EXHIBIT 10.68

January 19, 1999



Mr. Tan Ting Yong
Treasurer, Corporate Banking
DBS Bank
6 Shenton Way
DBS Building Tower One
Singapore 068809


RE:  Conditional Agreement Reached on Conversion of Debt to Equity


Dear Ting Yong:

On Friday, January 15, 1999, Transpac, Texas Instruments and our secured
creditor Motorola conditionally agreed to a debt-for-equity conversion
essentially as outlined in the proposal submitted by Microelectronic Packaging,
Inc. ("MPI") and its investment banker and financial advisors, L. H, Friend,
Weinress, Frankson & Presson, Inc. ("LH Friend").  The acceptance of the
attached proposal by these creditors is conditional upon agreement of the same
proposal by the majority of the remaining creditors.  In addition, in fairness
to all seven creditors and due to financial constraints, MPI could not complete
this conversion without the acceptance by all of the creditors.

We are hopeful that DBS Bank ("DBS") will accept the attached proposal.  If you
agree, your acceptance of this proposal will, of course, be subject to 1) the
completion and execution of a definitive agreement to be drafted by MPI's legal
counsel, and 2) the approval by MPI's shareholders.  MPI will obtain a fairness
opinion relating to conversion on these terms from LH Friend, and MPI
anticipates its shareholders will approve the conversion at a special meeting of
shareholders to be held in mid to late March, 1999.

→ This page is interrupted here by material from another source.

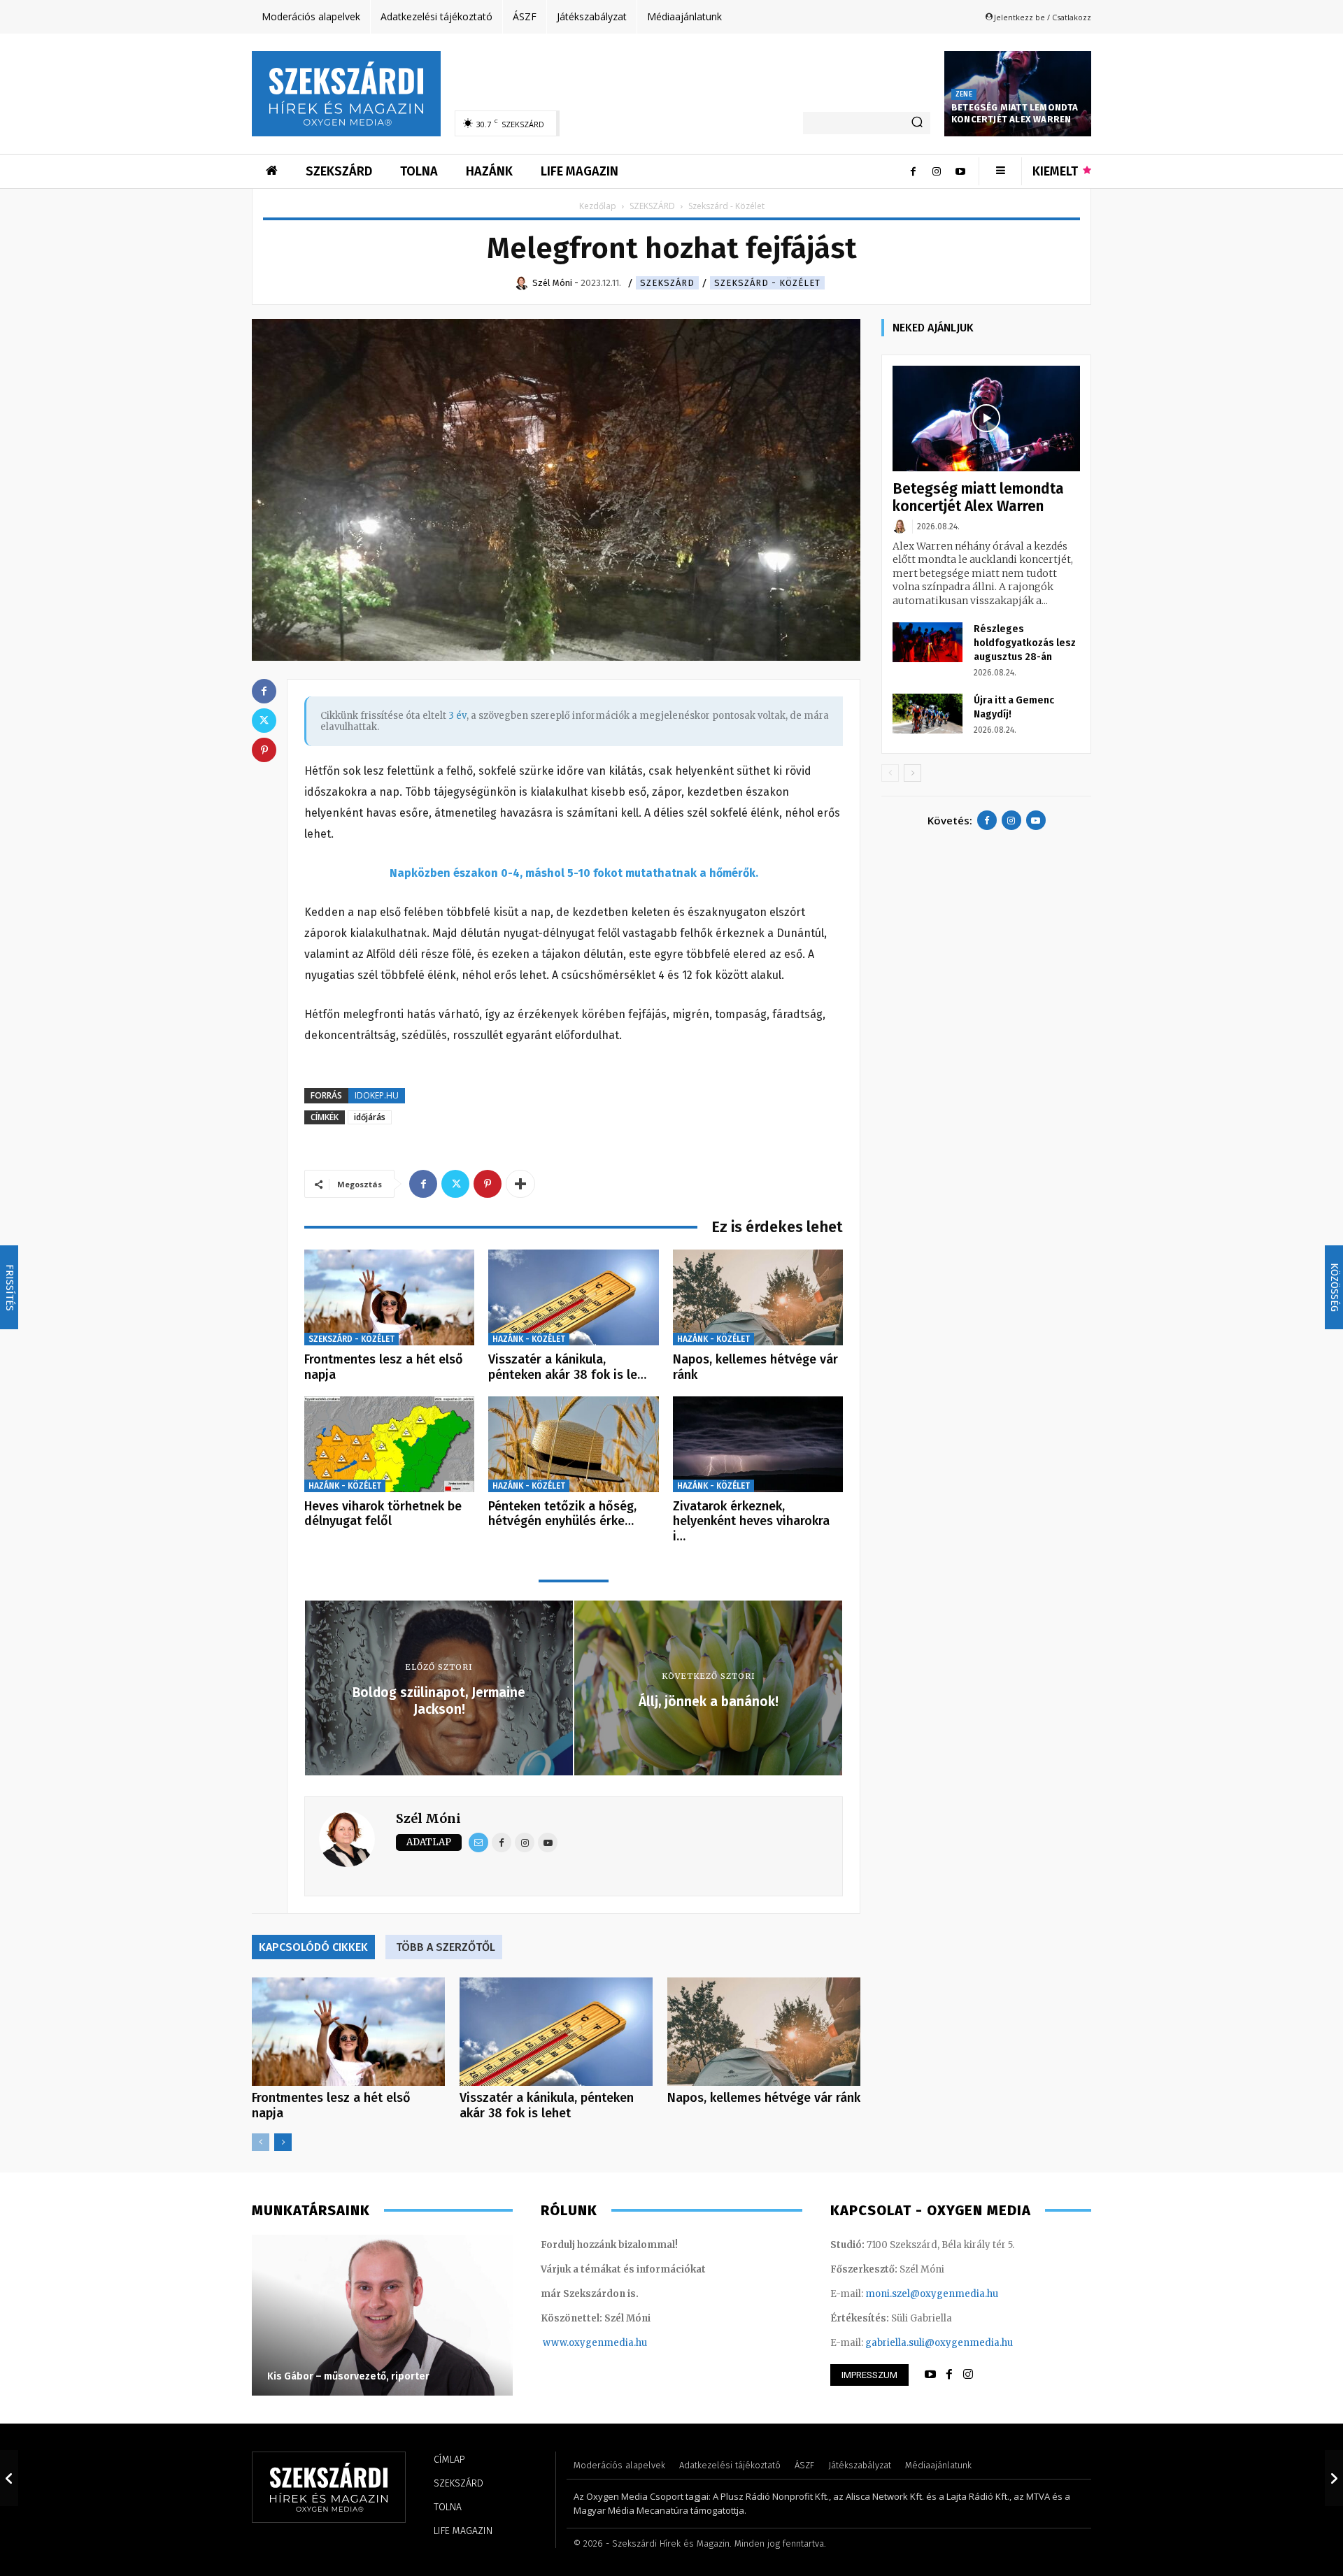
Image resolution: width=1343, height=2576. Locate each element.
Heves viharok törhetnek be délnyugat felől (383, 1513)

In the attached proposal summary, MPI will convert the Asian debt into MPI
Preferred Stock which will be convertible into MPI Common Stock on a one-for-one
basis at $0.51 per share.  Considering DBS' Settled Debt amount of
US$1,177,397.00, DBS would receive sufficient Preferred Stock to convert into a
minimum of 2,308,622 shares of MPI common Stock.  For your information, MPI's
common shares closed at US$0.47 on Friday, January 15, 1999 and traded as high
as US$0.63 last week.

 
Mr. Tan Ting Yong
Page 2


Now that Transpac, Texas Instruments and our secured creditor Motorola has
conditionally agreed to this proposal, we need your concurrence by signing your
acceptance at the bottom of this letter.  As indicated, we will immediately
commence preparation of the legal documents for you and your legal advisors'
review.  All creditors will receive the identical conversion rate of US$0.51 per
share; this will be so noted in the agreement between MPI and each creditor.

Thank you kindly for all your help in our efforts to complete this debt-for-
equity conversion.  Please call me at 619-292-7000, extension 3014 if you have
any questions or desire further information.

Best Regards,

       /s/ DENIS J. TRAFECANTY
       -----------------------
       Denis J. Trafecanty
       Senior Vice President
       Chief Financial Officer



CC:  Andrew K. Wrobel, Chairman, CEO and President, MPI
     Robert W. Campbell, Managing Director, LH Friend
     Van E. Haynie, Esq., Ross, Dixon & Bell



AGREED AND ACCEPTED:



       /s/ TAN TING YONG            10 Feb 99
       -----------------            ---------
       Tan Ting Yong                Date
       Assistant Vice President
       Corporate Banking

 
                        MICROELECTRONIC PACKAGING, INC.

                                SUMMARY OF TERMS
                        CONVERSION OF DEBT FOR SERIES A
                          CONVERTIBLE PREFERRED STOCK

The Agreement to convert the debt held by the Asian creditors into Series A
Convertible Preferred Stock (the "Debt Conversion") on the following terms:

TYPE OF SECURITY:       Series A Convertible Preferred Stock (the "Preferred
                        Stock)

PRICE PER SHARE:        US$0.51

PREFERRED STOCK ISSUED
TO DBS BANK:            2,308,622 shares

DIVIDEND RATE:          Cumulative at 3.5% per annum (US$0.0179 per share)

CONVERSION RATIO:       Each share of Preferred Stock will be convertible 1
                        share of MPI Common Stock

GENERAL:                The rights, preferences and privileges of the Preferred
                        Stock will be senior over Common Stock, unless otherwise
                        noted. Usual and customary liquidation preferences,
                        voting and registration rights will apply.